HPD Releases Initial Findings of 2017 NYC Housing and Vacancy Survey
HPD Commissioner Maria Torres-Springer recently released the initial results of the 2017 New York City Housing and Vacancy Survey (NYCHVS). The survey is required by state and city rent regulation laws to determine New York City’s overall vacancy rate for rental housing. It’s conducted by the U.S. Census Bureau at the request of the City of New York every three years. The sample of about 19,000 housing units was drawn from the 2010 decennial census conducted by the U.S. Census Bureau and updated by HPD to include new construction, renovation, and conversion.

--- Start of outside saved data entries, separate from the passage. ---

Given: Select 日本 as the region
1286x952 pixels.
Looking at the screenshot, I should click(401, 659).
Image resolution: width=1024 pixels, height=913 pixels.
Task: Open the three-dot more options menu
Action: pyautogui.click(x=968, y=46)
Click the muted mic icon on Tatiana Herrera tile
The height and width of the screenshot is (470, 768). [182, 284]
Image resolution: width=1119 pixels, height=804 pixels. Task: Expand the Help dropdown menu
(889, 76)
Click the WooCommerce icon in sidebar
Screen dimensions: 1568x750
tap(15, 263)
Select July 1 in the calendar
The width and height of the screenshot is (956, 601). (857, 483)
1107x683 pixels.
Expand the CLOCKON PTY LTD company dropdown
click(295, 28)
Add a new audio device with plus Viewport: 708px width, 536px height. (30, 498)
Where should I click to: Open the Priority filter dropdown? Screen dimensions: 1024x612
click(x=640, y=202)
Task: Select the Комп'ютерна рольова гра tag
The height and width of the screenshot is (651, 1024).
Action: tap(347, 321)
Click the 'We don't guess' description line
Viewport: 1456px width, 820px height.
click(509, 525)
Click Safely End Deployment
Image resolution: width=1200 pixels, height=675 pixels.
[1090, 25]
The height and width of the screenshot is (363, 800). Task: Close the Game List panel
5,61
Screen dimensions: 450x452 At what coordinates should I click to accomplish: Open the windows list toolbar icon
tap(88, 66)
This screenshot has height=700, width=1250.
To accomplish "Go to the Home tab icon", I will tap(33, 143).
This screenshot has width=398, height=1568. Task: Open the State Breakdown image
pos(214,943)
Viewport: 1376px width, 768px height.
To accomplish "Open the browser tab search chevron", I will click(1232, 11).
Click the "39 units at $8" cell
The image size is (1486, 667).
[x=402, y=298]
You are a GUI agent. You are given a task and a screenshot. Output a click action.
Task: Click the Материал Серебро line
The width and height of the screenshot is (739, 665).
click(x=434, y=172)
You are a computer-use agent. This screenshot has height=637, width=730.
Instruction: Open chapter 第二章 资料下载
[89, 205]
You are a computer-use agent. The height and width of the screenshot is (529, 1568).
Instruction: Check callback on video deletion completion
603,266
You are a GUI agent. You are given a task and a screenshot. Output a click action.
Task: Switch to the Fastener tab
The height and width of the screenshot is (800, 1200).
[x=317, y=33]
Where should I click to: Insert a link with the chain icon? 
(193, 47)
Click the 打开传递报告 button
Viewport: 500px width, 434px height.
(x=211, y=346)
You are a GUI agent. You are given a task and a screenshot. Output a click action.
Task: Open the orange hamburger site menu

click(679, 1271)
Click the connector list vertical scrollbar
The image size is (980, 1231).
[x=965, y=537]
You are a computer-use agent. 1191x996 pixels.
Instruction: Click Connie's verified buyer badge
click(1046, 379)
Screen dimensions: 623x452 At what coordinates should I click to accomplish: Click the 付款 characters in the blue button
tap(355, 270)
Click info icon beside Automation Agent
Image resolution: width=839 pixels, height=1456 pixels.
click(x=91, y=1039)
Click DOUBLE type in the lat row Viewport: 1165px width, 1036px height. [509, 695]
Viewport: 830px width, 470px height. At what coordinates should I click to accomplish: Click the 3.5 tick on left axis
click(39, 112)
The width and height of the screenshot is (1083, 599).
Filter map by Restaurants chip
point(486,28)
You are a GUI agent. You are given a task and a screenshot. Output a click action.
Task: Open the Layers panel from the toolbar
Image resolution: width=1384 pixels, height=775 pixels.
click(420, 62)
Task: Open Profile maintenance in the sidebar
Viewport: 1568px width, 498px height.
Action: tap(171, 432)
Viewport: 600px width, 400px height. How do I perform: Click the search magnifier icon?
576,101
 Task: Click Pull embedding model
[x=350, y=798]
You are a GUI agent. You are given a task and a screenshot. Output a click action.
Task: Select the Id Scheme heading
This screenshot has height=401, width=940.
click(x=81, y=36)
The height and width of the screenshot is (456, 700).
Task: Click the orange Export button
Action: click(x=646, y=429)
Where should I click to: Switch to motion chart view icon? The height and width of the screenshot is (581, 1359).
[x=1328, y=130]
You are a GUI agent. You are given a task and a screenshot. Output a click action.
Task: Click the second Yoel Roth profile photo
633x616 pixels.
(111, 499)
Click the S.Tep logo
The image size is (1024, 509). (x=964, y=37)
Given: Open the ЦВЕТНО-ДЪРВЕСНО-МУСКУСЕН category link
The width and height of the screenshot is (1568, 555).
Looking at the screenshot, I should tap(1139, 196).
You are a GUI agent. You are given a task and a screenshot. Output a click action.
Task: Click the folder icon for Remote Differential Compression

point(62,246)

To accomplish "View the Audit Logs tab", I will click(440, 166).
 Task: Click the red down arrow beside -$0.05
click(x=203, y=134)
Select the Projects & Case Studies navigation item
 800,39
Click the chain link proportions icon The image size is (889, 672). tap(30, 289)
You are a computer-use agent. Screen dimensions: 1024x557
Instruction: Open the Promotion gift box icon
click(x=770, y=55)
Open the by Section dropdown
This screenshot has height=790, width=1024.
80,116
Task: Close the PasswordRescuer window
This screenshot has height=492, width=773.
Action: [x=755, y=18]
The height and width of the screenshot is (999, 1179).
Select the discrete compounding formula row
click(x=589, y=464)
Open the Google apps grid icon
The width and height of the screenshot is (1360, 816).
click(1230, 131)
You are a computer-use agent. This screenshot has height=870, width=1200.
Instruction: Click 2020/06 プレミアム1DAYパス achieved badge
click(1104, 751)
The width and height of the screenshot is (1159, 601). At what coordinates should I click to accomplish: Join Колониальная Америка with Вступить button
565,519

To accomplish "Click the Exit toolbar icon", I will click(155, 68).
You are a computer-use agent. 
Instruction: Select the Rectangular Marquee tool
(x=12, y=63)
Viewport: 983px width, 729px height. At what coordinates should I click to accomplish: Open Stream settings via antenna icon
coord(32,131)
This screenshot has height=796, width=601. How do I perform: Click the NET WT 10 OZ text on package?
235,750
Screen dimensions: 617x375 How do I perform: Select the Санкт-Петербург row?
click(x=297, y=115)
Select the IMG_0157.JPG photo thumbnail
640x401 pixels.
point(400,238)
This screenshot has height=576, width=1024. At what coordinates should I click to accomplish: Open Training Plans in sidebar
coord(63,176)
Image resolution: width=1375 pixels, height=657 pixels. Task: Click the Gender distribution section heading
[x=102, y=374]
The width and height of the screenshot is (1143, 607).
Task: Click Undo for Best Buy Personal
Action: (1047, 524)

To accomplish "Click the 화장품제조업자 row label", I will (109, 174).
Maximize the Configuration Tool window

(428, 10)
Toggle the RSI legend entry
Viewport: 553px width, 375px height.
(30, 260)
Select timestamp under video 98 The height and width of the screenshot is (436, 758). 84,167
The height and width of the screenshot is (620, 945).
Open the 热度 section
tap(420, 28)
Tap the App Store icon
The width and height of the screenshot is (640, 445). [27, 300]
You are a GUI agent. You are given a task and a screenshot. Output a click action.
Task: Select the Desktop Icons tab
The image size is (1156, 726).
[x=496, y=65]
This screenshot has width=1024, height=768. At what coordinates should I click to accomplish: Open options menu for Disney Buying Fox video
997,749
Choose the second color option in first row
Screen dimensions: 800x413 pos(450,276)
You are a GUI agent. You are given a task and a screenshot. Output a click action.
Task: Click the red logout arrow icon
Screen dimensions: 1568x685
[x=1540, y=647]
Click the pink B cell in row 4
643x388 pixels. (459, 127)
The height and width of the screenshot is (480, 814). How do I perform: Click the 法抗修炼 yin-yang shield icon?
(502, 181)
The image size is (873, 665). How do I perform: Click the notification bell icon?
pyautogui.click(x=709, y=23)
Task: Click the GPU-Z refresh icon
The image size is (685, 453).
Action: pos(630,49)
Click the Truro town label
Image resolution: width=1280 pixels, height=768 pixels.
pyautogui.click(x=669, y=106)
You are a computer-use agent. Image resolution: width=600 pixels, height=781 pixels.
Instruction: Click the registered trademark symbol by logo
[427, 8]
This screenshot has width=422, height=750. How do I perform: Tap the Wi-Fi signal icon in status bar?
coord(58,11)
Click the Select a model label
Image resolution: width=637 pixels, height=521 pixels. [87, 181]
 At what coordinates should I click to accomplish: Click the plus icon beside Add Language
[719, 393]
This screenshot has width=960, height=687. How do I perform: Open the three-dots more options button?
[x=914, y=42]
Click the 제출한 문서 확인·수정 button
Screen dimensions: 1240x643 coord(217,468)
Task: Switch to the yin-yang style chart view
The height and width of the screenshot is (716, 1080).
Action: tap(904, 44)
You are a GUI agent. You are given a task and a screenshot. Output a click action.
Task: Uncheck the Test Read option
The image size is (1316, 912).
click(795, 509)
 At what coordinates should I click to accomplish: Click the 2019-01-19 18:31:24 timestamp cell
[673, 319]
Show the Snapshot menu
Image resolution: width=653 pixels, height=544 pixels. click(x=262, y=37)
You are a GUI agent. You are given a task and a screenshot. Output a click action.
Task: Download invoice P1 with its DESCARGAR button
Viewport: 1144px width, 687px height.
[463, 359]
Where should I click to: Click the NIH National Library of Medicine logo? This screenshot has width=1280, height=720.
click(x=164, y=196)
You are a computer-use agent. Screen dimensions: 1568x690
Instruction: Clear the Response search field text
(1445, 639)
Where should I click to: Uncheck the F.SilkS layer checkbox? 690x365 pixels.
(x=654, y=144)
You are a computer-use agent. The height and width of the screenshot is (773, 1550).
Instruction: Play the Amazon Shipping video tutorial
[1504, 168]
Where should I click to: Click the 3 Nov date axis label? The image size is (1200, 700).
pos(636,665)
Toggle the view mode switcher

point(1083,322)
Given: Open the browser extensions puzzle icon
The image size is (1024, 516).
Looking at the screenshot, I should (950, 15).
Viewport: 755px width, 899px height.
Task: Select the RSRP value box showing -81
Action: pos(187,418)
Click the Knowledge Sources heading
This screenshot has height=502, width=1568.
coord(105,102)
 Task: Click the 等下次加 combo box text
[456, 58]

The 2017 survey found that while an estimated 69,000 units have been added to the housing stock, making it the largest housing stock on NYC record, the citywide net rental vacancy rate was 3.63 percent. This is well below the 5 percent mark that triggers the declaration of a “housing emergency.”
Since 1965, the NYCHVS has been used to measure the rental vacancy rate and housing stock for the five boroughs of New York City. Every survey since the first one in 1965 has found the rental vacancy rate to be below 5 percent. Here are some of the key takeaways from the survey:
- New York City currently has the largest housing stock on record. An estimated 69,000 units of housing have been added to the city’s housing stock between 2014 and 2017.
- New York City meets the threshold for a housing emergency. The vacancy rate is 3.63 percent. The threshold for a housing emergency is 5 percent. The vacancy rate of lower cost housing is extremely low–for rent-stabilized housing the vacancy rate is about 2 percent, and in deeply subsidized units, such as public housing or developments with project-based rental assistance, the vacancy rate is less than 1 percent.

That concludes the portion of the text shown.